Triggers are triggers by events. I typically use both a create and a modify trigger to cover the cases where I import the same files a second time (for testing purposes for instance).

Triggers also have a scope. They are configured to look for either a directory or a collection. Make sure your MLCP configuration matches the Trigger scope, and that your Transform does not influence the URI in such a way that it no longer matches directory scope if that is used.

Looking more closely to the error message however, I'd say that is caused by a timeout. Timeouts can occur both server-side (10 min by default), and client-side (might depend on client-side settings, but could be much smaller). The message basically says that the server took too long to respond, so I'd say you are facing a client-side timeout.

Timeouts can be caused by too small time-limits. You could try to increase timeout settings both server-side (xdmp:set-request-time-limit()), and client-side (not sure how to do that in Java).

It is more common though, that you are simply trying to do too much at the same time. MLCP opens transactions, and tries to execute a number of batches within that transaction, aka the transaction_size. Each batch contains a number of documents to the size of batch_size. By default MLCP tries to process 10 x 100 = 1000 documents per transaction.

It also runs with 10 threads by default, so it typically opens 10 transactions at the same time, and tries to run 10 threads to process a 1000 docs each in parallel. With simple inserts this is just fine.
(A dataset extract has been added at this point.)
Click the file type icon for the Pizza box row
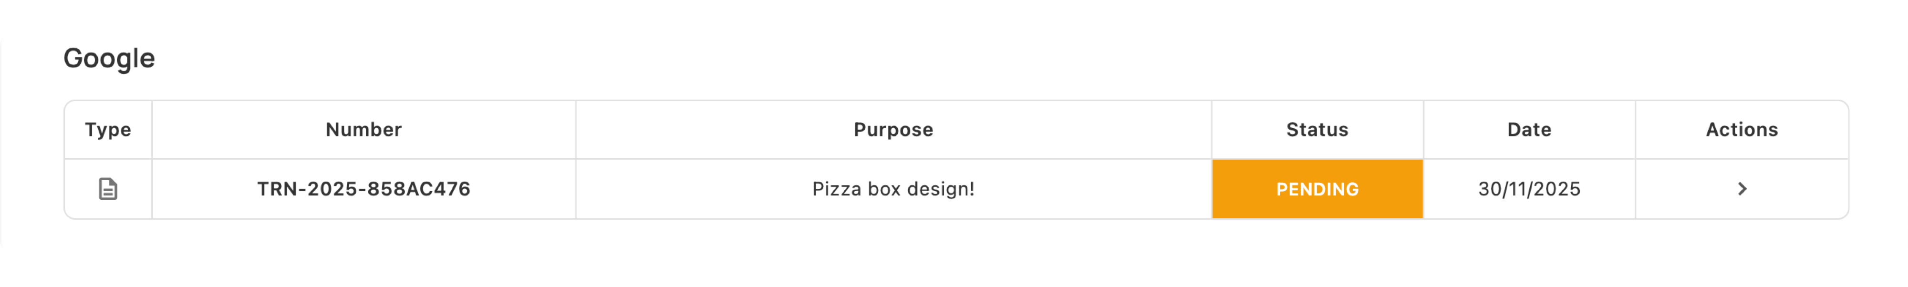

With more heavy processing in transforms or pre-commit triggers, this can become a bottle-neck, particularly when the threads start to compete for server resources like memory and cpu.

Functions like xdmp:pdf-convert can often be fairly slow. It depends on an external plugin for starters, but also imagine it has to process a 200 page PDF. Binaries can be large. You'll want to pace down to process them. If using -transaction_size 1 -batch_size 1 -thread_count 1 makes your transforms work, you really were facing timeouts, and may have been flooding your server. From there you can look at increasing some numbers, but binary sizes can be unpredictable, so be conservative.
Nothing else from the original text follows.